◆ **TAREFAS A REALIZAR**
**a.** Cite o excerto sobre Merkel entre "Merkel resolveu garantir" e "própria, de registo.", inclusive.
**b.** Responda, com base no excerto sobre Merkel, às perguntas seguintes:
(i) Em que crise provou Merkel que não costuma brincar em serviço?
(ii) Quantas pessoas seguiam a bordo do avião referido?
(iii) Quanto tempo levou a imprensa ocidental a mudar de registo?
**c.** Prossiga, por favor, o excerto sobre Merkel a partir do ponto em que termina.
====== EXCERTO FORNECIDO ======
Merkel resolveu garantir a mudança com actos que nunca imaginaríamos possíveis JOHN MACDOUGALL/AFP
Angela Merkel não costuma brincar em serviço. Concorde-se ou não com ela, provou-o na forma como geriu a crise do euro. Também não quis deixar dúvidas sobre a viragem súbita da política alemã em relação a Vladimir Putin. É verdade que foi preciso um avião com 300 pessoas a bordo, na sua maioria europeus, para fazê-la acelerar a mudança. Também aprendemos que gosta de agir no último minuto e com o menor custo possível. Desta vez, corrigiu a rota tão rapidamente que a imprensa ocidental ainda levou alguns dias a mudar, ela própria, de registo.
====== MATERIAL DE BASE ======
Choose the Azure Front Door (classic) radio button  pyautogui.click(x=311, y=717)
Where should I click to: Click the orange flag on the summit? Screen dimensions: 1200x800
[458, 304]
======
◆ **RESPOSTAS POR TAREFA**
**a.**
Merkel resolveu garantir a mudança com actos que nunca imaginaríamos possíveis JOHN MACDOUGALL/AFP
Angela Merkel não costuma brincar em serviço. Concorde-se ou não com ela, provou-o na forma como geriu a crise do euro. Também não quis deixar dúvidas sobre a viragem súbita da política alemã em relação a Vladimir Putin. É verdade que foi preciso um avião com 300 pessoas a bordo, na sua maioria europeus, para fazê-la acelerar a mudança. Também aprendemos que gosta de agir no último minuto e com o menor custo possível. Desta vez, corrigiu a rota tão rapidamente que a imprensa ocidental ainda levou alguns dias a mudar, ela própria, de registo.

**b.**
(i) Na crise do euro.
(ii) 300 pessoas, na sua maioria europeus.
(iii) Alguns dias.

**c.**
Desde o início da crise, a chanceler tinha decidido coordenar a resposta ao desafio bélico de Vladimir Putin com o Presidente Obama e foi o que fez, mesmo que alguns passos atrás. Manteve um contacto permanente com o Presidente russo. “Ele vive noutro mundo” disse a Obama pouco antes da anexação da Crimeia. Sempre disse que a Rússia teria de pagar um preço. Finalmente, a 29 de Julho, a decisão de passar ao “nível três” das sanções, aquele que verdadeiramente dói à economia da Rússia, foi o primeiro sinal claro dessa mudança.
A chanceler percebeu que era a segurança europeia que estava posta em causa e que a geoeconomia que inspirou a sua política externa (muitas vezes com a fúria dos seus principais parceiros europeus) e que determinou a relação da Alemanha com a Rússia, deu lugar à geopolítica.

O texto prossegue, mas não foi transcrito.